[Material for this exercise — start]

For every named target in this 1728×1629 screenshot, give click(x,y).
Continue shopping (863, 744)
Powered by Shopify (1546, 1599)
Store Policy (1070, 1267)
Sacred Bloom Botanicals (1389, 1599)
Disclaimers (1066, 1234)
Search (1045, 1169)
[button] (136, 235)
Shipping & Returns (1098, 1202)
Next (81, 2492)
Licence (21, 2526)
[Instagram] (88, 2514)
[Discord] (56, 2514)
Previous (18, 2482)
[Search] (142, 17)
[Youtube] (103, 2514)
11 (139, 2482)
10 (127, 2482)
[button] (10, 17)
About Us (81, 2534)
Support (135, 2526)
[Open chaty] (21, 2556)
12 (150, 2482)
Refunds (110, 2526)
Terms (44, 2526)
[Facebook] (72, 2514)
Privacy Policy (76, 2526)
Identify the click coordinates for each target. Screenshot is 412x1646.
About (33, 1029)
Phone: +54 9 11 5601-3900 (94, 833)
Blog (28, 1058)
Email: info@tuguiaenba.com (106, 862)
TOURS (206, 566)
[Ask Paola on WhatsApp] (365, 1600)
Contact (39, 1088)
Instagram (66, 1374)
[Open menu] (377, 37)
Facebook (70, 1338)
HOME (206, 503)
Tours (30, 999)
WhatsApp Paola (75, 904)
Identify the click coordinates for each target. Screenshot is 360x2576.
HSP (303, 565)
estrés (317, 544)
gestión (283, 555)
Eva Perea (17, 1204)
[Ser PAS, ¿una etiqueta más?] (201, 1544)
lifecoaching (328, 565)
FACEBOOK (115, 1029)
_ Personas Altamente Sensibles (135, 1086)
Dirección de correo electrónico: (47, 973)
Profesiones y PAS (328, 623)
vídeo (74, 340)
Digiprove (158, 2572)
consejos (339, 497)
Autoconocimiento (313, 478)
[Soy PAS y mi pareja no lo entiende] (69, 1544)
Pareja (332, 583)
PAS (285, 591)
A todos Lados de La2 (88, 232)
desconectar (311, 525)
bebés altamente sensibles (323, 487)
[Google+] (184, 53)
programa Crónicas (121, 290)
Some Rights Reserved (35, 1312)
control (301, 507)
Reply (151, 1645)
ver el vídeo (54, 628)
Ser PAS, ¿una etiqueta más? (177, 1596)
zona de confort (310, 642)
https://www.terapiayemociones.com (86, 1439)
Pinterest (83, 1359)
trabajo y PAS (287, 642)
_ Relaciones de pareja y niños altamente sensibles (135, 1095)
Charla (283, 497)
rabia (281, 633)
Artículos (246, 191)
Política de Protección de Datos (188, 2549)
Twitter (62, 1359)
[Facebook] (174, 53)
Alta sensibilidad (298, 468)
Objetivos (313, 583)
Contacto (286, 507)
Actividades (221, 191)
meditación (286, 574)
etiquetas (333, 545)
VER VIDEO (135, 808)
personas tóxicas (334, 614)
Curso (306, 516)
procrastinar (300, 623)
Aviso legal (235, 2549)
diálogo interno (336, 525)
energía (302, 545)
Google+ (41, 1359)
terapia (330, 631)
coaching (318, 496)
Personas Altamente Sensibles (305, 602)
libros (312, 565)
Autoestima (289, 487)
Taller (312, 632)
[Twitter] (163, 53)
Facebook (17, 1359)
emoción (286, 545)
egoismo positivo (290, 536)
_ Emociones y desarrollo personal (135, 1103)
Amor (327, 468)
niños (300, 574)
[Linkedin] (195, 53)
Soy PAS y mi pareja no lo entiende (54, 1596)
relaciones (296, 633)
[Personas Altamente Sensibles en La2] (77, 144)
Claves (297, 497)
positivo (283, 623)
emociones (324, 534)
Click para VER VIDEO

[Material for this exercise — finish]

Task instructions: What you give back should be the full listing, copied exactly.

Response to this exercise:
For every named target in this 1728×1629 screenshot, give click(x,y).
Continue shopping (863, 744)
Powered by Shopify (1546, 1599)
Store Policy (1070, 1267)
Sacred Bloom Botanicals (1389, 1599)
Disclaimers (1066, 1234)
Search (1045, 1169)
[button] (136, 235)
Shipping & Returns (1098, 1202)
Next (81, 2492)
Licence (21, 2526)
[Instagram] (88, 2514)
[Discord] (56, 2514)
Previous (18, 2482)
[Search] (142, 17)
[Youtube] (103, 2514)
11 (139, 2482)
10 (127, 2482)
[button] (10, 17)
About Us (81, 2534)
Support (135, 2526)
[Open chaty] (21, 2556)
12 (150, 2482)
Refunds (110, 2526)
Terms (44, 2526)
[Facebook] (72, 2514)
Privacy Policy (76, 2526)
Identify the click coordinates for each target. Screenshot is 412x1646.
About (33, 1029)
Phone: +54 9 11 5601-3900 (94, 833)
Blog (28, 1058)
Email: info@tuguiaenba.com (106, 862)
TOURS (206, 566)
[Ask Paola on WhatsApp] (365, 1600)
Contact (39, 1088)
Instagram (66, 1374)
[Open menu] (377, 37)
Facebook (70, 1338)
HOME (206, 503)
Tours (30, 999)
WhatsApp Paola (75, 904)
Identify the click coordinates for each target. Screenshot is 360x2576.
HSP (303, 565)
estrés (317, 544)
gestión (283, 555)
Eva Perea (17, 1204)
[Ser PAS, ¿una etiqueta más?] (201, 1544)
lifecoaching (328, 565)
FACEBOOK (115, 1029)
_ Personas Altamente Sensibles (135, 1086)
Dirección de correo electrónico: (47, 973)
Profesiones y PAS (328, 623)
vídeo (74, 340)
Digiprove (158, 2572)
consejos (339, 497)
Autoconocimiento (313, 478)
[Soy PAS y mi pareja no lo entiende] (69, 1544)
Pareja (332, 583)
PAS (285, 591)
A todos Lados de La2 (88, 232)
desconectar (311, 525)
bebés altamente sensibles (323, 487)
[Google+] (184, 53)
programa Crónicas (121, 290)
Some Rights Reserved (35, 1312)
control (301, 507)
Reply (151, 1645)
ver el vídeo (54, 628)
Ser PAS, ¿una etiqueta más? (177, 1596)
zona de confort (310, 642)
https://www.terapiayemociones.com (86, 1439)
Pinterest (83, 1359)
trabajo y PAS (287, 642)
_ Relaciones de pareja y niños altamente sensibles (135, 1095)
Charla (283, 497)
rabia (281, 633)
Artículos (246, 191)
Política de Protección de Datos (188, 2549)
Twitter (62, 1359)
[Facebook] (174, 53)
Alta sensibilidad (298, 468)
Objetivos (313, 583)
Contacto (286, 507)
Actividades (221, 191)
meditación (286, 574)
etiquetas (333, 545)
VER VIDEO (135, 808)
personas tóxicas (334, 614)
Curso (306, 516)
procrastinar (300, 623)
Aviso legal (235, 2549)
diálogo interno (336, 525)
energía (302, 545)
Google+ (41, 1359)
terapia (330, 631)
coaching (318, 496)
Personas Altamente Sensibles (305, 602)
libros (312, 565)
Autoestima (289, 487)
Taller (312, 632)
[Twitter] (163, 53)
Facebook (17, 1359)
emoción (286, 545)
egoismo positivo (290, 536)
_ Emociones y desarrollo personal (135, 1103)
Amor (327, 468)
niños (300, 574)
[Linkedin] (195, 53)
Soy PAS y mi pareja no lo entiende (54, 1596)
relaciones (296, 633)
[Personas Altamente Sensibles en La2] (77, 144)
Claves (297, 497)
positivo (283, 623)
emociones (324, 534)
Click para VER VIDEO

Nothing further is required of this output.